I would agree that the amendment put down by the Government largely meets the point of view expressed in the next amendment. Would the Minister, however, clarify one little point for me? There is reference in the amendments to an official of a trade union. I should imagine that it would be the trade union, as such, that would take the action and not the official as an individual. Has the Minister given thought to that aspect of the matter? I should imagine that the trade union would be the people concerned. Its members would take the legal action and not an individual official of the trade union itself.
I think that would be dangerous. The only definition of a trade union that I know of is contained in the Trade Union Act of 1913 which describes a trade union as follows:—
"The expression ‘trade union' for the purpose of the Trade Union Acts, 1871 to 1906, and this Act means any combination, whether temporary or permanent, the principal objects of which are under its constitution statutory objects."
I think it is far better to give this power to an official of the trade union and thus avoid any legal argument arising on that point.
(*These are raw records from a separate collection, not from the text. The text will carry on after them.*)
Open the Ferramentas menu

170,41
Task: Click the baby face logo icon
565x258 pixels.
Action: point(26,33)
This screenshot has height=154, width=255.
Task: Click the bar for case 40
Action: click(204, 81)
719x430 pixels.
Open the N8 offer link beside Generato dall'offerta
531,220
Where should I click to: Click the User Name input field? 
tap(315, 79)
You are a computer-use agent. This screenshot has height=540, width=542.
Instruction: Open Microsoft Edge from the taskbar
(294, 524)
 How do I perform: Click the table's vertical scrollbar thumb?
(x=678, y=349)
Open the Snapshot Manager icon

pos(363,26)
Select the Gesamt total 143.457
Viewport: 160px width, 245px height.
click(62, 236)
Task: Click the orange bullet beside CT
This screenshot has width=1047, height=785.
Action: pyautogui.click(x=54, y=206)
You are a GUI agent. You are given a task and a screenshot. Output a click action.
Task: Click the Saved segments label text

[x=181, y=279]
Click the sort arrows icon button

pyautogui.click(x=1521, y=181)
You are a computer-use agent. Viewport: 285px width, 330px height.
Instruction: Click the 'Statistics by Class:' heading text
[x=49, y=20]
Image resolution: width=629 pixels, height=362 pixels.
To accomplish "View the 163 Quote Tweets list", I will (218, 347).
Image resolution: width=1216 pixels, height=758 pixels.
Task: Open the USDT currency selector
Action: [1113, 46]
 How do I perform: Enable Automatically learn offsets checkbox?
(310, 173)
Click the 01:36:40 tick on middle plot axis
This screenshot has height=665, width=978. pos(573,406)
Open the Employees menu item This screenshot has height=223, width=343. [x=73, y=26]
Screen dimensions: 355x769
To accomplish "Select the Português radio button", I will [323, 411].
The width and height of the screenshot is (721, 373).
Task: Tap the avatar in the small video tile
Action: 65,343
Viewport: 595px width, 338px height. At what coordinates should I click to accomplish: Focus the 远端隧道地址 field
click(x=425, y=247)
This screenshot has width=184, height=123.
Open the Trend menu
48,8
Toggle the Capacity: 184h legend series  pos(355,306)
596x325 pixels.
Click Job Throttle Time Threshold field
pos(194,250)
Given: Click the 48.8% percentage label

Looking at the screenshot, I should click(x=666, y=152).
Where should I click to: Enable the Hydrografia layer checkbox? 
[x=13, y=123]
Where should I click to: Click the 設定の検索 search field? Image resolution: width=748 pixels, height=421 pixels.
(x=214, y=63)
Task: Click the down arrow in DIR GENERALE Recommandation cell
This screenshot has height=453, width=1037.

I want to ask a question which relates to terminology. I feel sure that this is along the usual lines and in the language usual in these cases. I notice the phrase—it occurs also in another section—which says "any offence under this Act may be prosecuted". To the layman it would be more normal to say an offender should be prosecuted. Is the phrase I have referred to a set phrase?
I think that is the set phrase. It is the offence that is prosecuted.
The Minister gave a definition of a trade union under the Trade Union Act, 1913, but a number of offices covered by the Bill would have people employed who might not be members of a trade union of the kind the Minister described. There are workers in the smaller types of offices, the kind of workers more in need of protection, and they would not be in a trade union. Does "trade union" in this amendment include staff associations?
In the last resort, a prosecution can be taken by one of the persons concerned.
I accept that, but from the point of view of the members of the staff, it might be more convenient that a prosecution would be taken in the name of the staff association.
I should not like to get into an argument as to whether a staff association is or is not a trade union. We would need a judicial explanation of that.
This is an important Bill to those people interested in the campaign to improve office conditions. The Bill, as such, is not as good as some of us would wish it to be, but it is certainly much better than the Bill we got from the Dáil. I should hope that the Advisory Committee would be appointed quickly, and that they would tackle their job immediately. I hope they will meet with all success. I know that is the wish of the people concerned with the organisation of office workers that the job should be taken in hands immediately.
There is one final point I want to make. The fact that this Bill is much better than the Bill we got from the Dáil is due largely to the patience and, indeed, the skill of the Parliamentary Secretary. We gave him a very tough day here last week and he certainly impressed us all with his patience and skill in dealing with the Bill.